Chinese tech firm ByteDance is reportedly considering a U.S. rebrand of its massively popular short-form video app TikTok in order to shed its Chinese roots.

The Chinese-based tech firm ByteDance is reportedly considering a U.S. rebrand of its short-form video-sharing app TikTok as it attempts to distance the app from its Chinese roots, according to the Wall Street Journal. TikTok has come under fire recently from U.S. politicians worried that the app may actually pose a threat to national security.

Senate Minority Leader Charles E. Schumer (D-N.Y.) and Sen. Tom Cotton (R-Ark.) asked the acting director of national intelligence, Joseph Maguire, recently to investigate the Chinese-owned social media app TikTok to determine if it poses “national security risks.”

“With over 110 million downloads in the U.S. alone, TikTok is a potential counterintelligence threat we cannot ignore,” wrote Schumer and Cotton, who currently sits on the Senate Intelligence Committee. “Given these concerns, we ask that the Intelligence Community conduct an assessment of the national security risks posed by TikTok and other China-based content platforms operating in the U.S. and brief Congress on these findings.”
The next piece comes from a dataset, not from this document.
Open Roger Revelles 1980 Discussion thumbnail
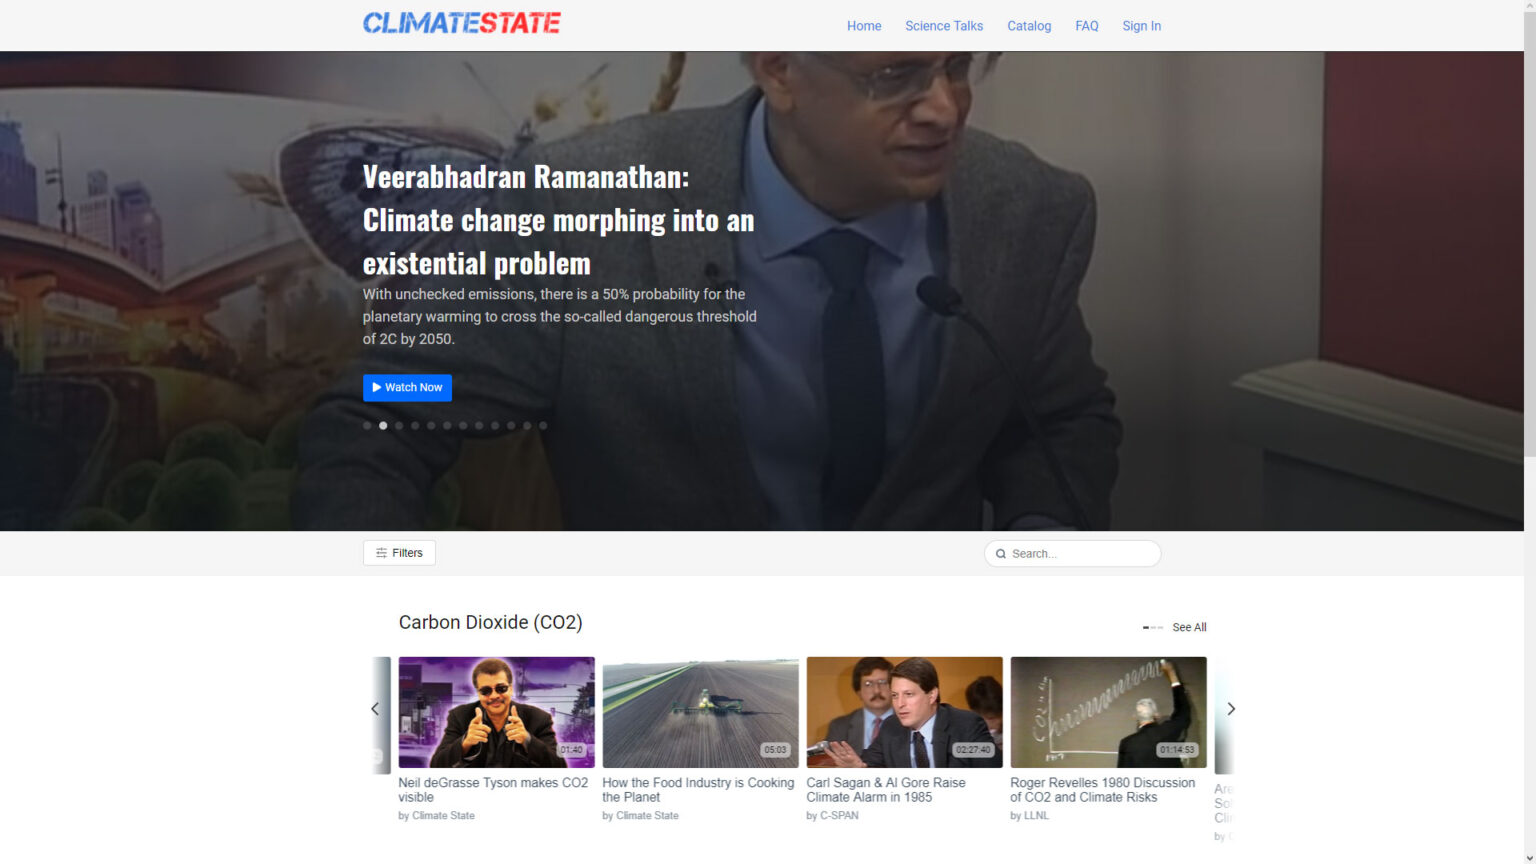1536x864 pixels. tap(1108, 712)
TikTok published a response to this in an unsigned blog post in which the company stressed its independence from China. The firm stated that it is not “subject to Chinese law,” and stressed that it has “never been asked by the Chinese government to remove any content and we would not do so if asked.”
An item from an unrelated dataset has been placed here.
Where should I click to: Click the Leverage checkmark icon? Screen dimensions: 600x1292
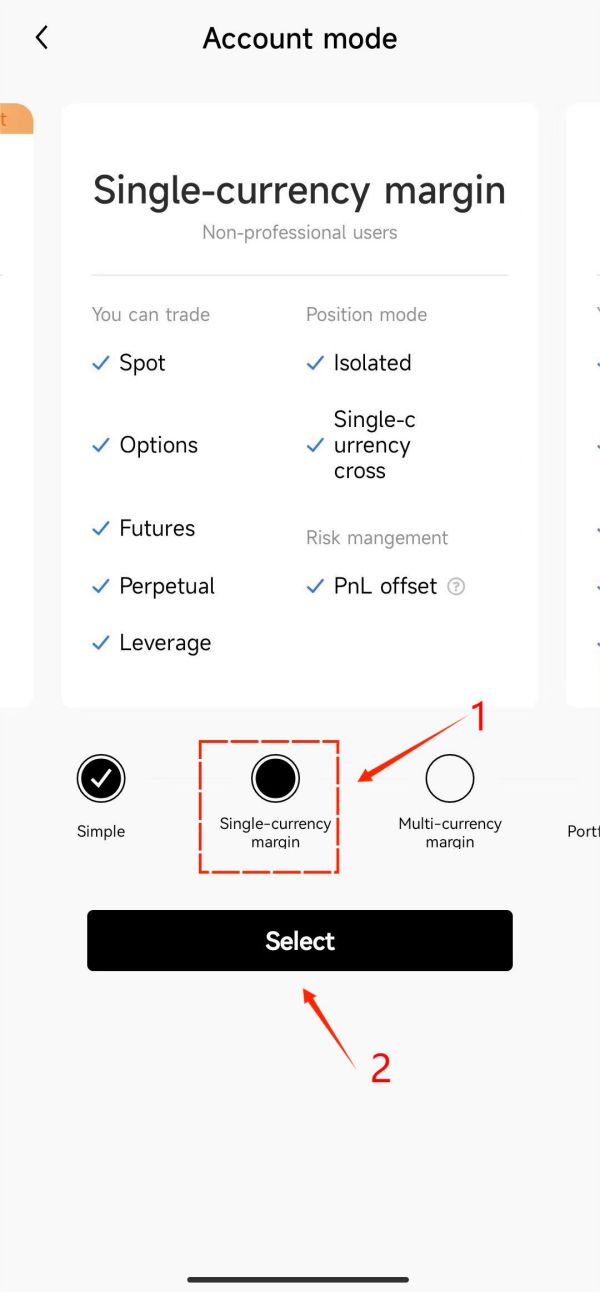100,644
The senators stated that they feared that TikTok would be forced to adhere to Chinese laws which would “compel Chinese companies to support and cooperate with intelligence work controlled by the Chinese Communist Party.” Schumer and Cotton worried that TikTok could be a “potential target of foreign influence campaigns like those carried out during the 2016 election on U.S.-based social media platforms.”

Now, the Wall Street Journal alleges that TikTok employees have advised senior executives that a tactical rebrand of the app could help it to avoid recent scrutiny. The app already attempts to distance itself from its Chinese roots by limiting how much content made by Chinese users shows up on the app in the United States; one source also told the Journal that ByteDance may move its HQ from Beijing to Singapore.

A ByteDance spokesman denied both of these claims and stated that the app is not considering a rebrand or moving the ByteDance HQ to Singapore. “It is well known that ByteDance was founded in China. But the reality is that the TikTok app does not operate in China, and we are building out and empowering teams in the markets where it does operate. We have been very open about this,” a ByteDance spokesperson said in a statement.

The WSJ  added that ByteDance is under pressure from investors at SoftBank and Sequoia to improve its business operations in the U.S. which is seen as a vital growth area. A source also claimed that ByteDance is still heavily pressured by the Chinese government and is apparently forced to run government ads free of charge on TikTok.